* [THE EXERCISE]:
Format every line of the records below as a Markdown table with the columns Row and Line, numbering each row and omitting blank lines.

-- start TASK DATA --

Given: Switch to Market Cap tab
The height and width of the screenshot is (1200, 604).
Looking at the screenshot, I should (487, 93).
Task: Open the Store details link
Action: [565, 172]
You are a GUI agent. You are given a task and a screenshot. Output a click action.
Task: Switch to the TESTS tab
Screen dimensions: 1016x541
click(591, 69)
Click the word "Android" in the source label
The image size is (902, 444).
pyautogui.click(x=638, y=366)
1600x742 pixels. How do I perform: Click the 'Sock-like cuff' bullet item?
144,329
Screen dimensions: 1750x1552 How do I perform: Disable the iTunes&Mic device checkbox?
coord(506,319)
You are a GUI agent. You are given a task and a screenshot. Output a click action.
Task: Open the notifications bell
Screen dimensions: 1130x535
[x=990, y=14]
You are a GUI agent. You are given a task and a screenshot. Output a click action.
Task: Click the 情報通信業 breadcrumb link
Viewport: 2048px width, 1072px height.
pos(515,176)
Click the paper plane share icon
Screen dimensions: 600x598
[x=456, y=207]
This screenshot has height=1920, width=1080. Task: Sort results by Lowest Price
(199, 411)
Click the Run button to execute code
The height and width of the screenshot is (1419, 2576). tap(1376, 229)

-- end TASK DATA --

* [EXPECTED ANSWER]:
| Row | Line |
|---|---|
| 1 | Given: Switch to Market Cap tab |
| 2 | The height and width of the screenshot is (1200, 604). |
| 3 | Looking at the screenshot, I should (487, 93). |
| 4 | Task: Open the Store details link |
| 5 | Action: [565, 172] |
| 6 | You are a GUI agent. You are given a task and a screenshot. Output a click action. |
| 7 | Task: Switch to the TESTS tab |
| 8 | Screen dimensions: 1016x541 |
| 9 | click(591, 69) |
| 10 | Click the word "Android" in the source label |
| 11 | The image size is (902, 444). |
| 12 | pyautogui.click(x=638, y=366) |
| 13 | 1600x742 pixels. How do I perform: Click the 'Sock-like cuff' bullet item? |
| 14 | 144,329 |
| 15 | Screen dimensions: 1750x1552 How do I perform: Disable the iTunes&Mic device checkbox? |
| 16 | coord(506,319) |
| 17 | You are a GUI agent. You are given a task and a screenshot. Output a click action. |
| 18 | Task: Open the notifications bell |
| 19 | Screen dimensions: 1130x535 |
| 20 | [x=990, y=14] |
| 21 | You are a GUI agent. You are given a task and a screenshot. Output a click action. |
| 22 | Task: Click the 情報通信業 breadcrumb link |
| 23 | Viewport: 2048px width, 1072px height. |
| 24 | pos(515,176) |
| 25 | Click the paper plane share icon |
| 26 | Screen dimensions: 600x598 |
| 27 | [x=456, y=207] |
| 28 | This screenshot has height=1920, width=1080. Task: Sort results by Lowest Price |
| 29 | (199, 411) |
| 30 | Click the Run button to execute code |
| 31 | The height and width of the screenshot is (1419, 2576). tap(1376, 229) |